Michael Hannon wrote:
We kickstart all of our Fedora systems so as to minimize the disruption of
the rapid turnover of the software, but now we have to choose between
securing the systems and having the systems fully functional for our end
users. Not a happy situation.
If you rather have long term support for your users (reducing the
noise), you should really consider switching to RHEL/CentOS.
Heh. We run Scientific Linux (SL) on most of our servers. SL is
logically equivalent to Centos, i.e., a distribution compiled from
Redhat source. We used to run SL on our workstations too, and I was
happy with that. But the end users weren't: we repeatedly got
complaints that they needed a later version of MySQL or PHP or ... than
was available in SL/RH/Centos. And other packages, such as numpy or
scipy, for instance, were very difficult to build on SL but were just a
yum away with Fedora.
I thought that SL-on-server/Fedora-with-kickstart-on-workstation
approach was a reasonable compromise.
-- Mike
I agree with you, and in addition to what you have mentioned, the
developers need to be ahead of server and 'stable' releases for which
they code.
Otherwise, by the time they get an application completed, the target
audience is beyond the development base OS release.

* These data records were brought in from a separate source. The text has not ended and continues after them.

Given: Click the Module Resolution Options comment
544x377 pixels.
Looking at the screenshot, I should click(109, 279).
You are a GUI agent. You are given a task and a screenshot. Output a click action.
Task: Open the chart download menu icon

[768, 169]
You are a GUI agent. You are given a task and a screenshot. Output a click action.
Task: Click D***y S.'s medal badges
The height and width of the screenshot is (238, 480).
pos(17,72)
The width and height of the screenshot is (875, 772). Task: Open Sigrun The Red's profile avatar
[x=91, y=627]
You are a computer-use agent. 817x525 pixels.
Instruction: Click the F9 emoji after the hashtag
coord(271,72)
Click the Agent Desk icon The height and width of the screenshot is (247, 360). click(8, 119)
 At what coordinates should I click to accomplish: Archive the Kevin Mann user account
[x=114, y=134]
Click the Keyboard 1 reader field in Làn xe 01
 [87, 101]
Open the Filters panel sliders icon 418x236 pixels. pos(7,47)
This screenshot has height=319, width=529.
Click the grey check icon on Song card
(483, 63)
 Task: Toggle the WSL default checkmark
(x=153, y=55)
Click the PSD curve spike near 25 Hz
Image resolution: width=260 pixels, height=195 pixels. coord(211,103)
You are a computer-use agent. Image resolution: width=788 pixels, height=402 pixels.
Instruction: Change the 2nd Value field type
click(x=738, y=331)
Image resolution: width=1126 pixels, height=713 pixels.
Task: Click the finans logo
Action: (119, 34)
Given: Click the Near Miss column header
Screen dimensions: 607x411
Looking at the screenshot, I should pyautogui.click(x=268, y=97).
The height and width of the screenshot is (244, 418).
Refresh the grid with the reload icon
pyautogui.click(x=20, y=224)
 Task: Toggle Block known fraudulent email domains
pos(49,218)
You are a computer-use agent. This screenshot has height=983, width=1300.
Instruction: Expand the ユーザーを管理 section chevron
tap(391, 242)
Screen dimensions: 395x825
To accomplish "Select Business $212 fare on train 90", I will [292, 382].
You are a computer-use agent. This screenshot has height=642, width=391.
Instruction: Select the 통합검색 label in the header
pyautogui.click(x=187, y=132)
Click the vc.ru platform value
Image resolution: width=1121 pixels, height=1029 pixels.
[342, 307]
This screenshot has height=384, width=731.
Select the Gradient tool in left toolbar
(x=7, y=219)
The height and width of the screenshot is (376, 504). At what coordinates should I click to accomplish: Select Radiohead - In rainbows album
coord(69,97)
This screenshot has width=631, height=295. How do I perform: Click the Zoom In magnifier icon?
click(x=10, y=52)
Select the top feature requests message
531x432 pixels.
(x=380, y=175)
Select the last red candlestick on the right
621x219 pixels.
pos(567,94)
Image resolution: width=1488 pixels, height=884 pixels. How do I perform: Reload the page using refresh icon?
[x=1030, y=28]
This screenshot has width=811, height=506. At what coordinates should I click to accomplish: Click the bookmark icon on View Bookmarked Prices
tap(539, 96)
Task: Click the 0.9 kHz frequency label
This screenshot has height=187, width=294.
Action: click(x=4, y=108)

For my users, however, it is never necessary or even proper to upgrade
them to the latest Fedora release until I have had a chance to shake it out.
In the case of ati drivers, the new radeon driver finally supports the
X1000 ati series, which covers 90% of the laptops we have here. None of
my laptop users need 3D.
In the case of the new intel drivers, the stuff done for Dell N series
laptops has all been sent upstream and improved to the point that my
test Dell N series laptop is completely functional, including the thumb
pad scroll bars.
In the case of the nvidia card systems, we will be holding off until
nvidia has a chance to respond. This may very well be a couple of
months from now. It happened before, if you recall, and it took about
two months that time.
Overall, F9, as released, was the cleanest and most bug free release of
Fedora ever. All previous versions, as released, had issues on at least
some of the systems tested here. In fairness, we have no KDE users.
I am personally not happy with some of the changes in anaconda, but that
is another thread ...
Good luck!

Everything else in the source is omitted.